[Quoted passage Boundary: Start]
Experts from Tech Giants Called to Save ObamaCare Website

The Obama administration said it has brought in experts from top technology companies including Google Inc and Oracle Corp to fix the HealthCare.gov website, as Republicans press for details about the botched Oct. 1 launch that prevented millions of Americans from signing up for new insurance plans.

The U.S. Department of Health and Human Services said it had added dozens of technology experts and engineers to its round-the-clock effort to fix the technical glitches on the site that is key to the implementation of President Barack Obama's healthcare restructuring law.

Giving some of the first details of who might be leading the tech fix, HHS officials identified two experts by name: Michael Dickerson, a website reliability engineer on leave from Google, and Greg Gershman, a Baltimore-based innovation director with the firm Mobomo and who previously worked for the White House and the General Services Administration.

"We are doing everything we can to assist those contractors to make HealthCare.gov a highly performant, highly reliable, highly secure system.'' Oracle CEO Larry Ellison told shareholders at the company's annual meeting on Thursday in Redwood City, California.
[Quoted passage Boundary: End]
[Given information Boundary: Start]
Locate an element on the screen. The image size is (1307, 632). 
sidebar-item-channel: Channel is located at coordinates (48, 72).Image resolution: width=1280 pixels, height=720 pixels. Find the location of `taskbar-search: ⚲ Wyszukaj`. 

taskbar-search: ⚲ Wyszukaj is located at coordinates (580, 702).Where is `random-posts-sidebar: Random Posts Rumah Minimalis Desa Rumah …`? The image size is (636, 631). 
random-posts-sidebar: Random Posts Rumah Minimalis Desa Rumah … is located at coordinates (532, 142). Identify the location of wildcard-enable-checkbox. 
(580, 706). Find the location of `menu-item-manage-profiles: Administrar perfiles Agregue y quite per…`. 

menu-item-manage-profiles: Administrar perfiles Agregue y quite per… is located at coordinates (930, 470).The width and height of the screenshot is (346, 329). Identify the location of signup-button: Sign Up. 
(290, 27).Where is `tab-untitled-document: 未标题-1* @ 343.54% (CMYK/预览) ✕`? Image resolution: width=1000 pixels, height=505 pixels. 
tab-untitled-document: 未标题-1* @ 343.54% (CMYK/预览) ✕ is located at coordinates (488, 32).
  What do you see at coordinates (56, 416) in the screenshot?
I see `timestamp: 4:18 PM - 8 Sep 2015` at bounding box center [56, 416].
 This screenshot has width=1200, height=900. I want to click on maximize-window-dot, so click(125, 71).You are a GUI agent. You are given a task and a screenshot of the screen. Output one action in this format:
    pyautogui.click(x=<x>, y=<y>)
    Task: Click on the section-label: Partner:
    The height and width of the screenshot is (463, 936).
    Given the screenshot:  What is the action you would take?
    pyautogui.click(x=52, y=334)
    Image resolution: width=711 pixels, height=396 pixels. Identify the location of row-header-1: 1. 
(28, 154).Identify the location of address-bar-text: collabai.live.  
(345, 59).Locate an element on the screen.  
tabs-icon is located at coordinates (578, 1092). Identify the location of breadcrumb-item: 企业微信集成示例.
[Given information Boundary: End]
• Explore the material
a - In the article about fixing HealthCare.gov, rewrite the paragraph beginning "Giving some of the first details" as a short bulleted list that keeps its main facts.
b - Proceed with the article about fixing HealthCare.gov, writing the next part after its final sentence.

• Outputs by task
a -
- HHS officials named two experts who may lead the tech fix.
- Michael Dickerson: a website reliability engineer on leave from Google.
- Greg Gershman: a Baltimore-based innovation director with the firm Mobomo who previously worked for the White House and the General Services Administration.

b -
The administration says it is confident it will have the website running smoothly by Nov. 30, giving people enough time to enroll in health plans to receive coverage beginning on Jan. 1. Failure to do so would jeopardize its goal of signing up enough consumers, particularly young and healthy ones, to the new online insurance exchanges, and would provide new ammunition to Republican efforts to delay or kill the 2010 law.

Representative Darrell Issa, Republican chairman of the House of Representatives Oversight and Government Reform Committee, said on Thursday he had subpoenaed HHS Secretary Kathleen Sebelius for information on the website's technical problems. An earlier request for the documents was made on Oct.10.

The details sought include how HealthCare.gov was tested and the number of people who have enrolled in insurance plans, as well as the number who have attempted to enroll. The subpoena requires the documents to be produced by Nov. 13.

"The evidence is mounting that the website did not go through proper testing, including critical security testing, and that the administration ignored repeated warnings from contractors about ongoing problems,'' Issa said in a statement.

Another House panel, the Energy and Commerce Committee, also sent letters to Sebelius as well as four contractors involved on the website, requesting documents about security testing, a committee statement said.

BRINGING IN THE EXPERTS

HealthCare.gov is intended to serve Americans in 36 states, helping them determine eligibility for tax credits to buy private health insurance and sign up for coverage. The remaining 14 states have set up their own online exchanges, many of which have operated relatively smoothly since the rollout.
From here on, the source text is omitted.